Reflecting on the recent Jonah Lehrer pop neuroscience scandal (plagiarism and making stuff up), the Daily Beast (2012/08/01) offers a backgrounder on the trend, “Jonah Lehrer, David Brooks & More Malcolm Gladwell Wannabes,” noting:

The transformation of Malcolm Gladwell the business and science reporter into Malcolm Gladwell the ideas guru—who, in the process, sold millions of copies of books—is one of the most incredible publishing stories of the millennium. Gladwell reportedly received a $1 million advance for his first book, The Tipping Point: How Little Things Can Make a Big Difference, and it paid off—the book has since sold millions of copies. So has Blink: The Power of Thinking Without Thinking and Outliers: The Story of Success. On top of that, he now makes hundreds of thousands of dollars in speaking fees. His mega-success has produced what The New York Times called the Gladwell Effect, as writers and publishers scramble to copy his seemingly counterintuitive yet easily understood and very persuasive approach. But have pop-science books become pseudo self-help manuals?
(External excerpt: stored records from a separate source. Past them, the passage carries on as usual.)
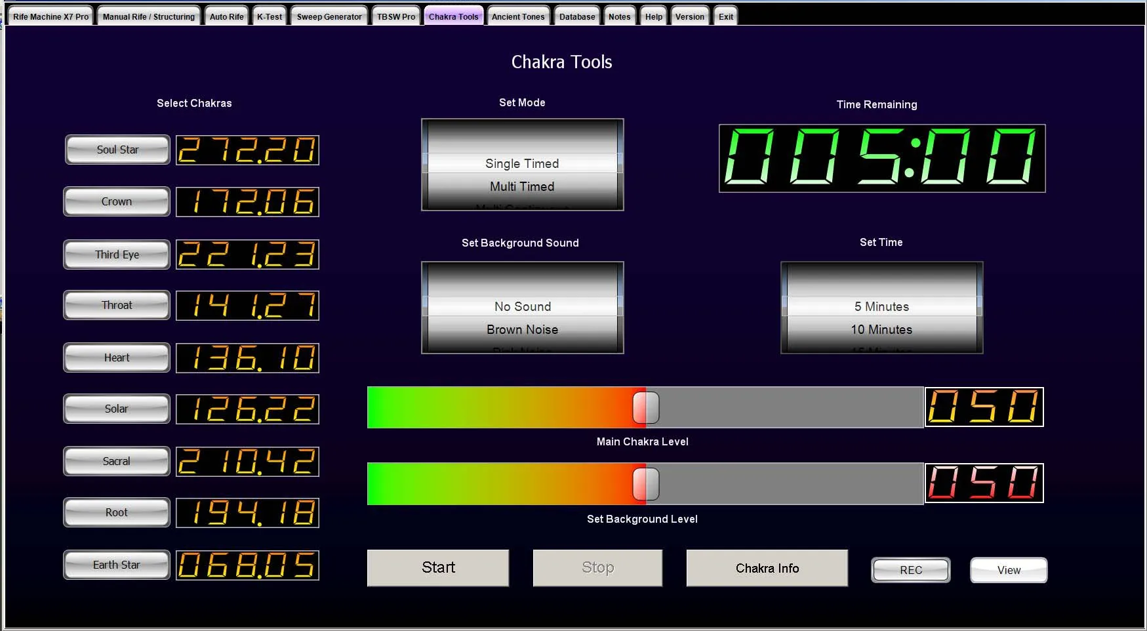Click the Main Chakra Level slider handle
This screenshot has height=631, width=1147.
point(645,407)
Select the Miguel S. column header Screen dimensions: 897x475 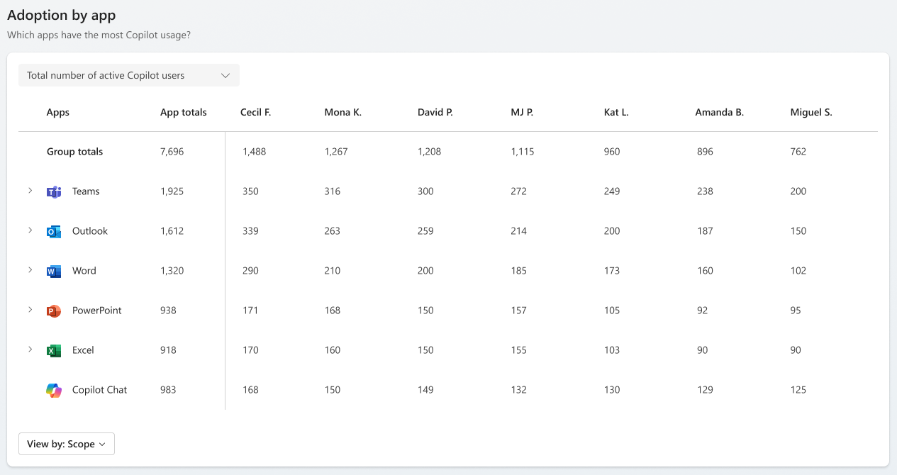tap(811, 112)
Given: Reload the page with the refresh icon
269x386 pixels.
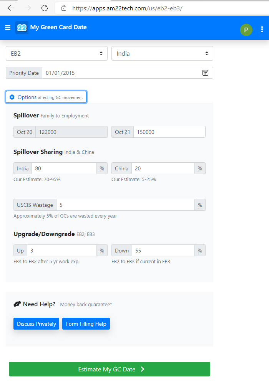Looking at the screenshot, I should 45,8.
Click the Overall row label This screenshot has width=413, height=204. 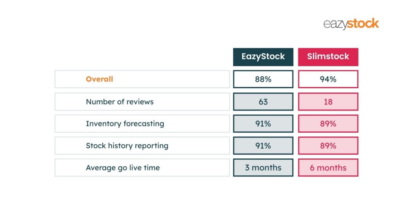[x=99, y=79]
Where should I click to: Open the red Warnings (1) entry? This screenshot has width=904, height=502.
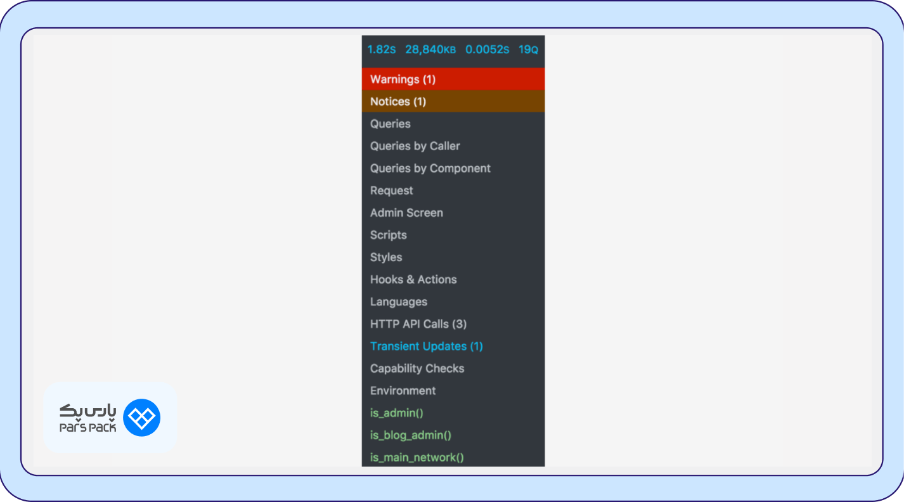click(x=403, y=79)
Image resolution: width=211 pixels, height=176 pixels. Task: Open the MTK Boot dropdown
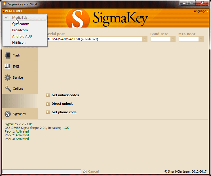click(201, 39)
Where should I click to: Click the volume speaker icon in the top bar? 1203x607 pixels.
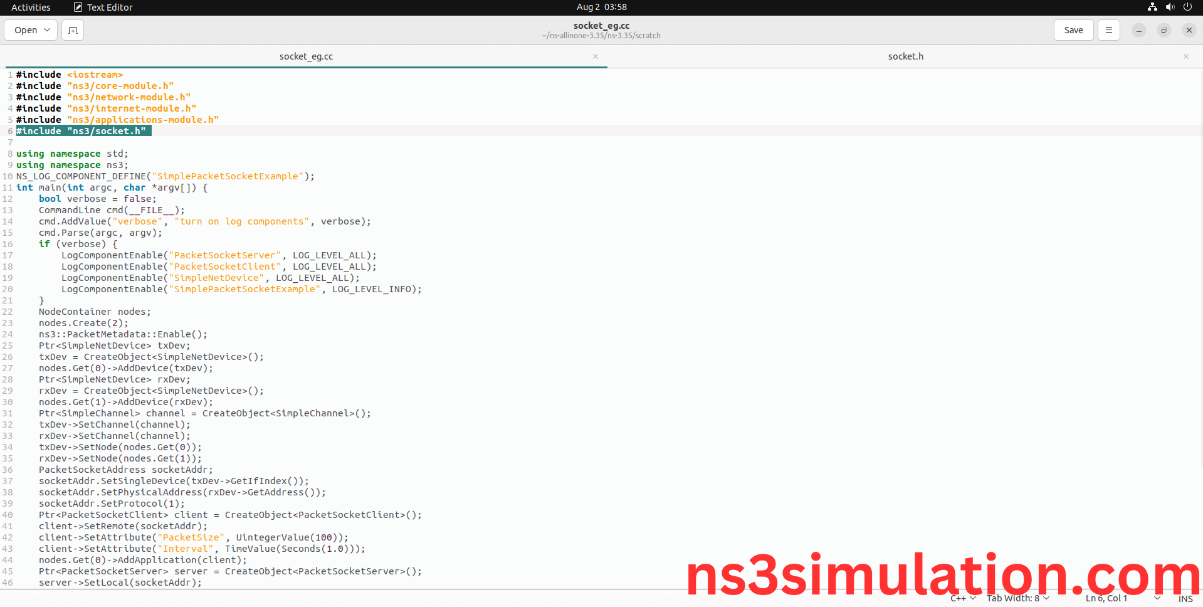click(x=1170, y=7)
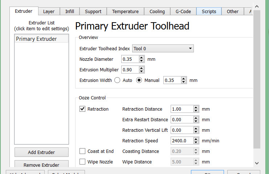Decrease Extra Restart Distance using down arrow
This screenshot has width=269, height=174.
pos(196,121)
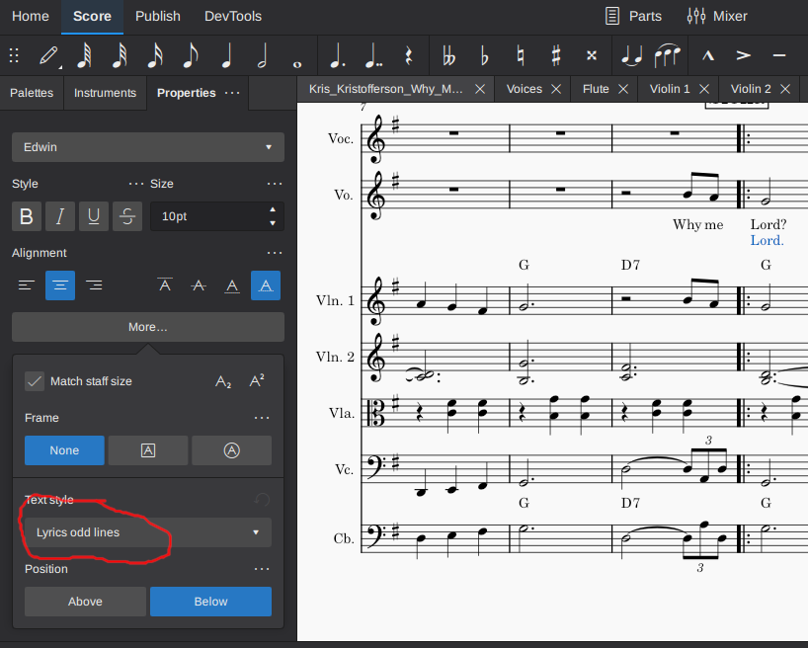Open the Edwin font dropdown

pos(147,146)
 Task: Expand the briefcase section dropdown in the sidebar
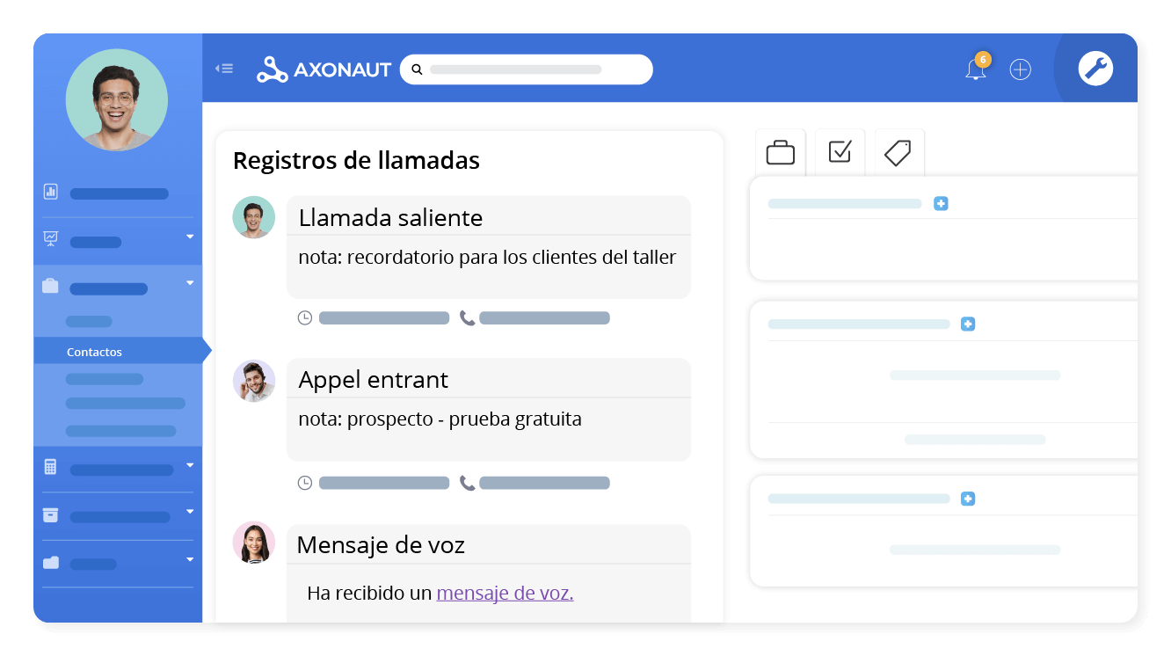pyautogui.click(x=189, y=283)
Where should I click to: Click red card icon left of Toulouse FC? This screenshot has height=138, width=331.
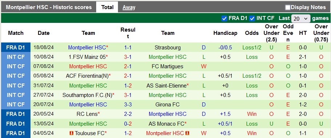[71, 133]
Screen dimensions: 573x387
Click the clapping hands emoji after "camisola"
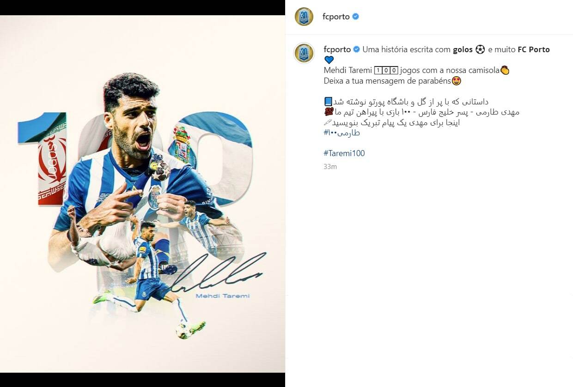tap(505, 71)
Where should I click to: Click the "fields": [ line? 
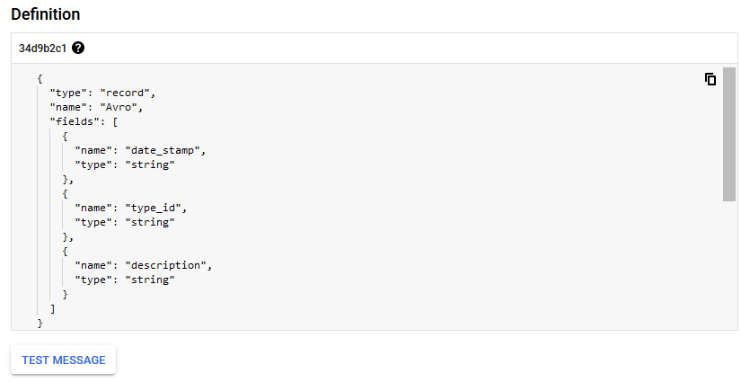84,121
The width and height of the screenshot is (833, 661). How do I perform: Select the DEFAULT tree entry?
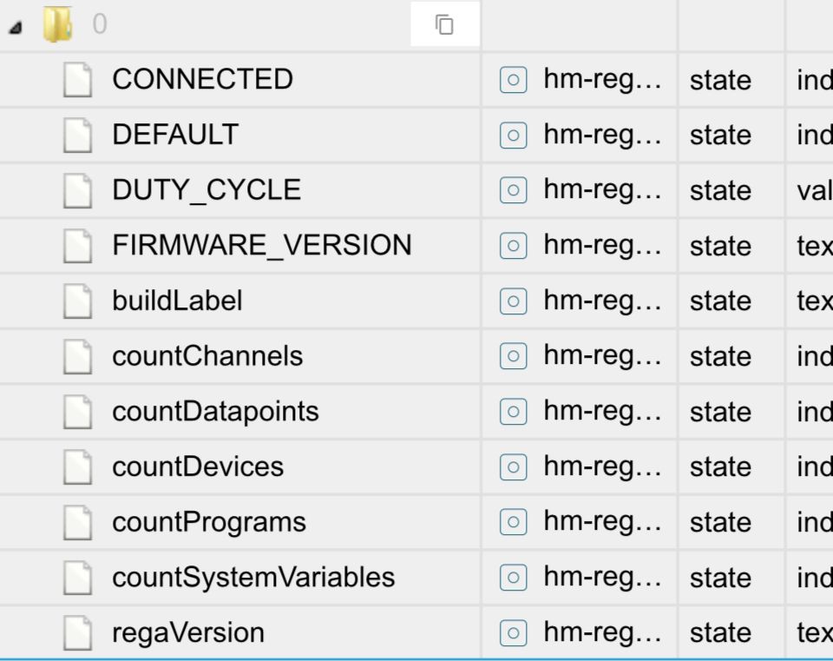click(174, 135)
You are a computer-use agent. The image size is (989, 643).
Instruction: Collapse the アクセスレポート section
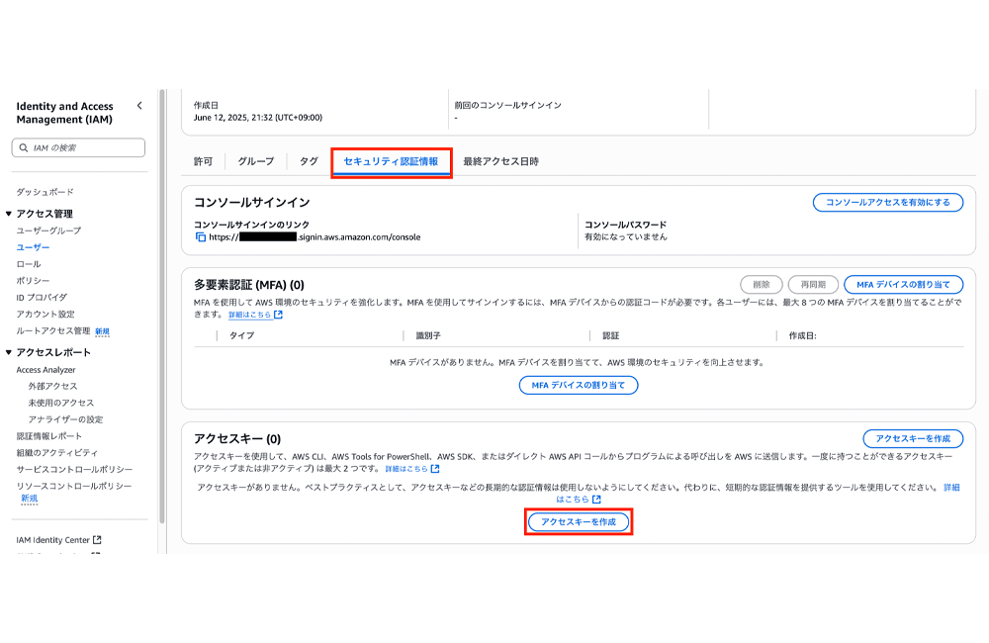click(x=10, y=351)
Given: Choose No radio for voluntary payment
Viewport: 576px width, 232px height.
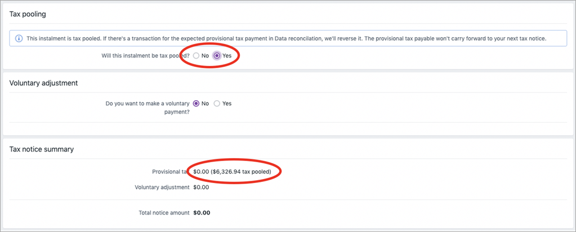Looking at the screenshot, I should pyautogui.click(x=196, y=104).
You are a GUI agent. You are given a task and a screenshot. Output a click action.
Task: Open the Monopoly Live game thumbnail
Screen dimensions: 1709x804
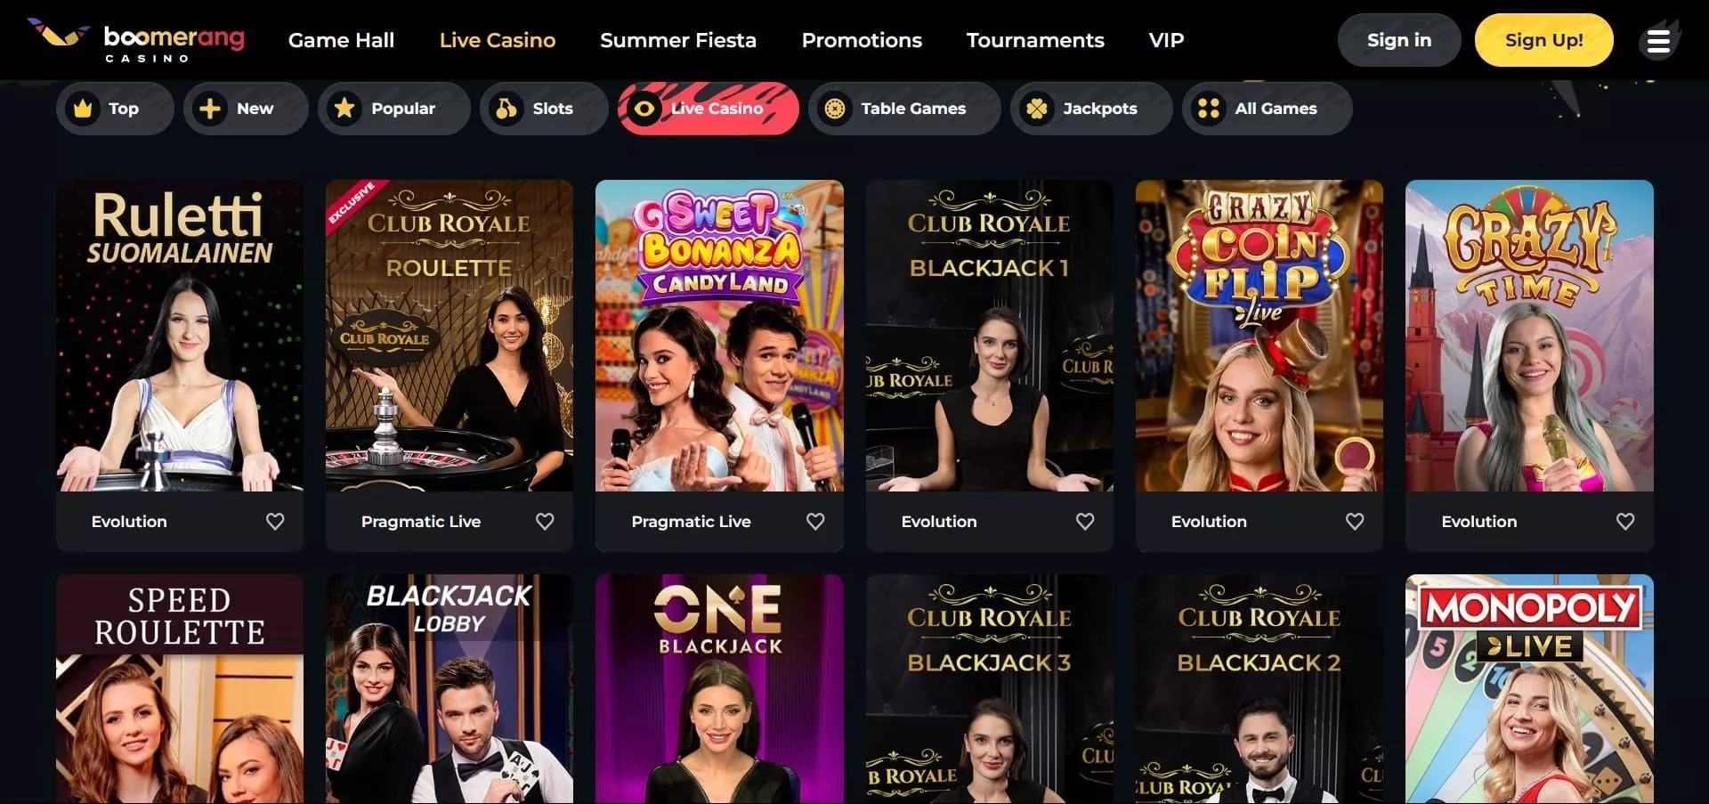[1529, 689]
From the recently disgraced Jonah Lehrer to the progenitor of Freakonomics, here are some other Gladwell clones and wannabes—what Gladwell wrought.

The problem is, these materialist ideas are generally oversold and untrue, which likely makes fraud easier.

Because our culture is credulous about science, people are as prone to believing science frauds and fluff as people in mediaeval times were to believing fraudulent miracles.